» **READING PASSAGE**:
┌────────

Complementarity and Contrariety In Genomics
Majid Ali, M.D.
In 2001, the Human Genome Project Consortium estimated the number of genes in the human genome to be over 31,000, while Celera Genomics established that number to be 26,588, with 12,731 candidate genes.1-5 Implication of this work have been recently presented in special issues of Nature and Science.6-15 It is safe to predict that the knowledge of human genome—and, equally significantly, that of proteomics—will radically alter the way we think of the disease/dis-ease.disease.
A mouse genome has a few thousand less genes, and that of a fruit fly about one third of that. By the gene numbers game, a human equals a mouse plus one tenth of a fruit fly. Even a lowly roundworm (Caenorhabditis elegans) contains only one third less genes than we humans. This nematode contains a total number of 959 cells, of which 302 are neurons that make up its brain. By contrast, humans have an estimated 100 trillion cells in the body, of which 100 billion are neurons. That raises some interesting questions: With only one third additional genes, how did the human brain get so many more brain cells (100 billion less 302) than the roundworm? And, how with such a small number of additional genes, does the human genome control the generation, development, differentiation, and orderly death (apoptosis) of such an enormous number of brain cells?
We are also told that a human genome is like a chopped, churned, and rearranged mouse genome—not very flattering for the species that has long claimed to occupy the apex of the hierarchy of living beings. Evidently, neither the cellular DNA mass nor the number of genes accounts for the sophistication of human biology. If not in the number of genes and the mass of DNA, where do we look for an explanation? This is one of the areas in which nature is at its most eloquent in its mastery of molecular complementarity and contrariety.
Gene expression comprises initial transcription in the nucleus and
subsequent translation of mRNA in the cytoplasm. The cargo of gene products (proteins) is shuttled within the intracellular compartments by highly complex and finely orchestrated mechanisms involving vesicles that form by budding from the donor organelle, are transported to an acceptor organelle, dock with specific sites of delivery, and finally fuse with the target organelle for unloading. The protein families that control vesicle traffic are highly conserved through phylogeny from yeast to fruit fly to mouse to man. Some measure of the genetic complexity of vesicular traffic can be gained by simply considering the number (in hundreds) and range of proteins (extremely broad) involved with such traffic.16
Single nucleotide polymorphisms (SNPs), as is implicit in the name, are locations in the genome where individuals vary by a single genetic letter.17 It has been estimated that there are over two million SNPs in the human genome. What are the biologic implications of such a vast number of SNPs? That question probably will be never answered in full, given the accelerating rate of changes in ecologic conditions that lead to alteration in the genome.
There are three human cytoskeletal systems involved in the development, structural integrity, motility, and other diverse aspects of cell membranes: actin filaments, microtubules, and intermediate filaments. More than 70 families of actin-binding proteins, over a dozen families of microtubule-binding proteins, and over 30 human intermediate filament proteins were identified at the time of the initial reports of the human genome in February 2001.18 No one can venture at this time how many members there might be in any of those families or how many other families remain to be discovered.
Another glimpse into genetic complementarity and contrariety may be obtained by considering the genetic underpinnings of cancer. All cancers are characterized by disruptions of the genome and caused by alterations in DNA sequence. The number of oncogenes that trigger carcinogenesis is steadily increasingly. Over 30 recessive oncogenes (tumor suppressor genes) and over one hundred dominant genes were identified by February 2001.19 Undoubtedly, there will be more.

└────────

» **RECORDS PROVIDED**:
┌────────

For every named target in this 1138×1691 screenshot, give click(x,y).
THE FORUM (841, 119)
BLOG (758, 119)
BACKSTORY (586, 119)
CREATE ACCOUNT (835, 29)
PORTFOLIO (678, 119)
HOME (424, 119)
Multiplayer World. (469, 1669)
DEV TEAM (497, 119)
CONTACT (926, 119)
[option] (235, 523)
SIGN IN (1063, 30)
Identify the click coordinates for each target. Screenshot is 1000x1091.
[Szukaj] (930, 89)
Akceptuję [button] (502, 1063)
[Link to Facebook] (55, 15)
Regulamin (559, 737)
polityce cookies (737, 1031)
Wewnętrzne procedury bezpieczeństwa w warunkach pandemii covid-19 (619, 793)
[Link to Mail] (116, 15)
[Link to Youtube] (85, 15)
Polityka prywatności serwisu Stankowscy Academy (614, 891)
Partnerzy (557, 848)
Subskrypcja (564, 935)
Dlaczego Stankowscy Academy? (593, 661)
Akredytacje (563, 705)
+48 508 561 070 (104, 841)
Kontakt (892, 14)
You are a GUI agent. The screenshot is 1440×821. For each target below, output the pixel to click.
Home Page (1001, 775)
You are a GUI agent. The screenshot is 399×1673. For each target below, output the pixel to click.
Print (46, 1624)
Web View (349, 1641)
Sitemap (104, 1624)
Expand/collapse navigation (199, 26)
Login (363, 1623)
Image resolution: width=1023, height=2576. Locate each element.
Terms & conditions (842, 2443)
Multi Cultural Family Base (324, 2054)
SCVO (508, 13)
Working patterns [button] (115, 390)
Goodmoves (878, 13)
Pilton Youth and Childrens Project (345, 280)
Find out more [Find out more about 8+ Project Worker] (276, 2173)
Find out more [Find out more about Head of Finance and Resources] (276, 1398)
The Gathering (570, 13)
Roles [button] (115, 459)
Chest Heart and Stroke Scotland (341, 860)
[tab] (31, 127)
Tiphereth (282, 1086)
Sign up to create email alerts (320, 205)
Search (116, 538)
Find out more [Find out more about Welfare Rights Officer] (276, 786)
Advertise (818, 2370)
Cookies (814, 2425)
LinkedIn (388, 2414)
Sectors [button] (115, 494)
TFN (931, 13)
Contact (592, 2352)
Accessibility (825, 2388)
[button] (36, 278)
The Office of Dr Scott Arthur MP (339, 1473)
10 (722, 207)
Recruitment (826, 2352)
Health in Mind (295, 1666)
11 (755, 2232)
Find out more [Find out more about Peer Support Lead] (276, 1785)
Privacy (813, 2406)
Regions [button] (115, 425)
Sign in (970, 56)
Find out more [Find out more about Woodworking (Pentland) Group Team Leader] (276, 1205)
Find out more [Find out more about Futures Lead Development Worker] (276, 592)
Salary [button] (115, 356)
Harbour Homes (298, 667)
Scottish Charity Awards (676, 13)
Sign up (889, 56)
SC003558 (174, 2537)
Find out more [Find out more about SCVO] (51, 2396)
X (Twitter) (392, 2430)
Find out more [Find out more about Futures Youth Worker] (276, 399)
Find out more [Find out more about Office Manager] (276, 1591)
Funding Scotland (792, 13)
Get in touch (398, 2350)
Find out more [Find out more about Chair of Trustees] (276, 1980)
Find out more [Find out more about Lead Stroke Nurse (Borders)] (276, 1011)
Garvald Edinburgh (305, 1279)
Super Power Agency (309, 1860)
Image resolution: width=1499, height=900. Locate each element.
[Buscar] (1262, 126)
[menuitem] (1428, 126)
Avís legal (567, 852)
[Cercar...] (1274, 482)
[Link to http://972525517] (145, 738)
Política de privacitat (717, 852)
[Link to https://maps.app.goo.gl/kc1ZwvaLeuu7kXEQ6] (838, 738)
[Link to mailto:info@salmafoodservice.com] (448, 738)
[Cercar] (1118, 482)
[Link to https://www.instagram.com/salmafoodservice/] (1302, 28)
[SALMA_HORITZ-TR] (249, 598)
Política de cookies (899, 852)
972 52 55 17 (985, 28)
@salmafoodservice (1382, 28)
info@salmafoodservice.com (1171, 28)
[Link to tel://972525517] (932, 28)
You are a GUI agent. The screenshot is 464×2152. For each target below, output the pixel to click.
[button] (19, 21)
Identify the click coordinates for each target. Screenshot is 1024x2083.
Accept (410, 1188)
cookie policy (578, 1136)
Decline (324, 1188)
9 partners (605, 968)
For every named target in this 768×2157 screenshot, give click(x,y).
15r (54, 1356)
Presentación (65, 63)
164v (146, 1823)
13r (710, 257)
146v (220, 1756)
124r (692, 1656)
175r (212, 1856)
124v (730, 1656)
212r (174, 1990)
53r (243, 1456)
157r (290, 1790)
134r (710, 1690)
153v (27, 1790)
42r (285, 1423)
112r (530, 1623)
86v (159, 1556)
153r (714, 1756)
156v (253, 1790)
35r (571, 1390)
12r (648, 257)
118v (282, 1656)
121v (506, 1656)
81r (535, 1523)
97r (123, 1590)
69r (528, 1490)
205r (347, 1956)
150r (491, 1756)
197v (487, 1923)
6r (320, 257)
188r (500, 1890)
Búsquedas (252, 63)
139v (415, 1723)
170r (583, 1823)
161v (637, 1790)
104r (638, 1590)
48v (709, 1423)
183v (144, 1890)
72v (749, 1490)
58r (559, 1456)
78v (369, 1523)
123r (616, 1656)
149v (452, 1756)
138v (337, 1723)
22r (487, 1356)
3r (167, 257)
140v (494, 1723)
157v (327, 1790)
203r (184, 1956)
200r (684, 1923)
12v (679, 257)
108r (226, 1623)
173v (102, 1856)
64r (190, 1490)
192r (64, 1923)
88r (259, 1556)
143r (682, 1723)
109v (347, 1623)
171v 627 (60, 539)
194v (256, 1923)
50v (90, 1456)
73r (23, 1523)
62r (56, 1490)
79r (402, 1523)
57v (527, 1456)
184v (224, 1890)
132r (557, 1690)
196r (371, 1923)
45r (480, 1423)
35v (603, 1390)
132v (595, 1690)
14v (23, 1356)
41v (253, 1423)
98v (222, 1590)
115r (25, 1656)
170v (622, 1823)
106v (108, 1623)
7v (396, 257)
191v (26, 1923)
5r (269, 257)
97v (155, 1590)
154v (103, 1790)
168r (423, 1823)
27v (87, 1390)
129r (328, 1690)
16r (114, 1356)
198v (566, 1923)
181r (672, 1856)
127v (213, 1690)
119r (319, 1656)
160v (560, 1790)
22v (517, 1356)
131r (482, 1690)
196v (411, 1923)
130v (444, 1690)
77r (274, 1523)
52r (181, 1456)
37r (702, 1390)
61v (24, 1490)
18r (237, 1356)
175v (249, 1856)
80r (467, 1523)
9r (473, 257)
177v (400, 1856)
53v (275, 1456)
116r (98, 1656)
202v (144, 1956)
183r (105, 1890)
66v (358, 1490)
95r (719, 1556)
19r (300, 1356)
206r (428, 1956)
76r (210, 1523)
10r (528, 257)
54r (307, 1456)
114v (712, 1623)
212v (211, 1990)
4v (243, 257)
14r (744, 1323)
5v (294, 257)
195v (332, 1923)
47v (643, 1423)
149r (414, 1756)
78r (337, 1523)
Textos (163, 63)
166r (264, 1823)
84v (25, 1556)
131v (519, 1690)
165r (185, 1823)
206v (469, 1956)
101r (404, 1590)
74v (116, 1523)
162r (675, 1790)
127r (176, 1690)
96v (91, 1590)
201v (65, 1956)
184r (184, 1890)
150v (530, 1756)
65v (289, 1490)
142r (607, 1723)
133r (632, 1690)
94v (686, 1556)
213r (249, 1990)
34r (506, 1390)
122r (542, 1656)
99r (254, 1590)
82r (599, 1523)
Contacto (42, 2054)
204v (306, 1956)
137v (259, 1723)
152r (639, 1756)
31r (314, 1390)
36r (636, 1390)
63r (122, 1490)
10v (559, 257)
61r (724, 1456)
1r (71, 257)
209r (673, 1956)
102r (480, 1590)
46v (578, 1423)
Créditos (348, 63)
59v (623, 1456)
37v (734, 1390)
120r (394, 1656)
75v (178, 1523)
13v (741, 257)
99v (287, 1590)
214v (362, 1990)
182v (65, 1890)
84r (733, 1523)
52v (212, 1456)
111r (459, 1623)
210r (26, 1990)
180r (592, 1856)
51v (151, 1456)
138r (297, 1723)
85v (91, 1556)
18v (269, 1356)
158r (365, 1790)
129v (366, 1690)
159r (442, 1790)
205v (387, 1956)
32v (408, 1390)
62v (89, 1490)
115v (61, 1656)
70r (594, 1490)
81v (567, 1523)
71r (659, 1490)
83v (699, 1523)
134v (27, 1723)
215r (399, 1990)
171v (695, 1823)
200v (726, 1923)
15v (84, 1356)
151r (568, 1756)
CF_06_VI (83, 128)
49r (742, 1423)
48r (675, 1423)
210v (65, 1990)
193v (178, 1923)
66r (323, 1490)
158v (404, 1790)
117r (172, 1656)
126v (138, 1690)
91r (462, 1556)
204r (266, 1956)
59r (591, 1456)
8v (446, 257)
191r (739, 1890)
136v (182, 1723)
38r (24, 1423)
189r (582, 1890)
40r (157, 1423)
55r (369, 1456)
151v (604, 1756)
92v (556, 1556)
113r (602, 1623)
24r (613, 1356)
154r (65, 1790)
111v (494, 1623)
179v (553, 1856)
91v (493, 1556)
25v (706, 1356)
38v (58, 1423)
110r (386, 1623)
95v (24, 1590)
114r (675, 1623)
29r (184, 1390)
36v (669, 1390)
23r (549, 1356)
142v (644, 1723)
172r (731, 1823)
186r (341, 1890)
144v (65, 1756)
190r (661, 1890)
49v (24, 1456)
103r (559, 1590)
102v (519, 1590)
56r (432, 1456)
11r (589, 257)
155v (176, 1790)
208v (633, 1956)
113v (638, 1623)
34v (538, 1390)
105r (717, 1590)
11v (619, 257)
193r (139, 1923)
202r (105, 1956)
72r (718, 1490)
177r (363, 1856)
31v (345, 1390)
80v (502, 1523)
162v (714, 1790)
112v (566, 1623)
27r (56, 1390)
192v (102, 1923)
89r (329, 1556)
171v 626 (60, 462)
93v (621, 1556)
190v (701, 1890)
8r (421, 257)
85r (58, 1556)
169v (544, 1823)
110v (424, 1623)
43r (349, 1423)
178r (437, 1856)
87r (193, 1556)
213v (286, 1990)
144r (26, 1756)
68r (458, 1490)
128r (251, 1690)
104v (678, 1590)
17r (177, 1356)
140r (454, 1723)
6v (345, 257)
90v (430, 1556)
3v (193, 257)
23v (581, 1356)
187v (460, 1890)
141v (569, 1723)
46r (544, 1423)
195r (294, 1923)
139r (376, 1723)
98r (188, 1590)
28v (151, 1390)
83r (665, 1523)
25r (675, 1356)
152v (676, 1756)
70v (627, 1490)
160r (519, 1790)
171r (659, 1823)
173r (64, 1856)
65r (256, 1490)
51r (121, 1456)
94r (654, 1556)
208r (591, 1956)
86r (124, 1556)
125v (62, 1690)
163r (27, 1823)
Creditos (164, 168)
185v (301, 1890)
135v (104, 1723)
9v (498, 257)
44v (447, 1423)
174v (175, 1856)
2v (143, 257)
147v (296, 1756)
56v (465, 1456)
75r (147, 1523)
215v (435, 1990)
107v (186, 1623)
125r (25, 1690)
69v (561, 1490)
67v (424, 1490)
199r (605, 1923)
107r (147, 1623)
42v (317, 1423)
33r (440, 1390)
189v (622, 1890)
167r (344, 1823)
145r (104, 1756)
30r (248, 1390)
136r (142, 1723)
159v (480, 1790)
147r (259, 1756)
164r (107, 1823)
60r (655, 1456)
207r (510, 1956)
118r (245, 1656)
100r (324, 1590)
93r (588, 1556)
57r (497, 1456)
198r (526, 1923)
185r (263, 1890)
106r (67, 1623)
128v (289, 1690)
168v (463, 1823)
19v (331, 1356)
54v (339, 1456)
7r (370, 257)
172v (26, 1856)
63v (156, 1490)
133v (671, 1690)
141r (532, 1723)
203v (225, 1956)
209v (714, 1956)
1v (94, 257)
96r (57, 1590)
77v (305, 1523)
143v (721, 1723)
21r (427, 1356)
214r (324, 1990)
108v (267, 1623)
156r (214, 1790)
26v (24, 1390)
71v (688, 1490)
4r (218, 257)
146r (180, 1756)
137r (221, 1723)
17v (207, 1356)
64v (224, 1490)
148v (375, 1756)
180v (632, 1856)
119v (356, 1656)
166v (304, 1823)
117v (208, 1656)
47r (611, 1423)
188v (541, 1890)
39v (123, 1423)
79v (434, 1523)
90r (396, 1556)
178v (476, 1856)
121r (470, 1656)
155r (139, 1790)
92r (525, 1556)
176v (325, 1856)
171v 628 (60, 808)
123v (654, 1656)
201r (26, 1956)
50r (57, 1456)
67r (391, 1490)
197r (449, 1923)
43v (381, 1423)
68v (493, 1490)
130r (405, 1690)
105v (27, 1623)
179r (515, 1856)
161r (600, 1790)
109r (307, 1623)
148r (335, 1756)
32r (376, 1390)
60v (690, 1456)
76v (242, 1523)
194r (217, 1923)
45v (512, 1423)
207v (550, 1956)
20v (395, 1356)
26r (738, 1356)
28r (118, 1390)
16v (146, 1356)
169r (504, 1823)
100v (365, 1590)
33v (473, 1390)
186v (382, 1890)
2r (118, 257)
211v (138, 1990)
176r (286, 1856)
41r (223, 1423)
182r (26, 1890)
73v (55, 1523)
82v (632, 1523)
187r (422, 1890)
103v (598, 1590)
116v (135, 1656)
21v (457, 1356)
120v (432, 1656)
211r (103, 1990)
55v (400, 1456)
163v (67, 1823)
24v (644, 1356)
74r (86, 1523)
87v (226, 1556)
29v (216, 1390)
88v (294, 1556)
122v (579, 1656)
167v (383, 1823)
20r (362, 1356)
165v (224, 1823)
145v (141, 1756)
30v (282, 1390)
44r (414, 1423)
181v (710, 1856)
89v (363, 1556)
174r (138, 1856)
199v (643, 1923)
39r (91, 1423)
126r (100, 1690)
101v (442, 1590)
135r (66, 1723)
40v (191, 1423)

└────────

Rewrite the paragraph of the genomics article that begins "There are three human cytoskeletal systems" as a short bulleted list that keeps its main facts.

» **ANSWER AREA**:
- Humans have three cytoskeletal systems: actin filaments, microtubules, and intermediate filaments. They are involved in the development, structural integrity, motility, and other aspects of cell membranes.
- The initial reports of the human genome in February 2001 identified more than 70 families of actin-binding proteins, over a dozen families of microtubule-binding proteins, and over 30 human intermediate filament proteins.
- No one can yet say how many members these families have or how many other families remain to be discovered.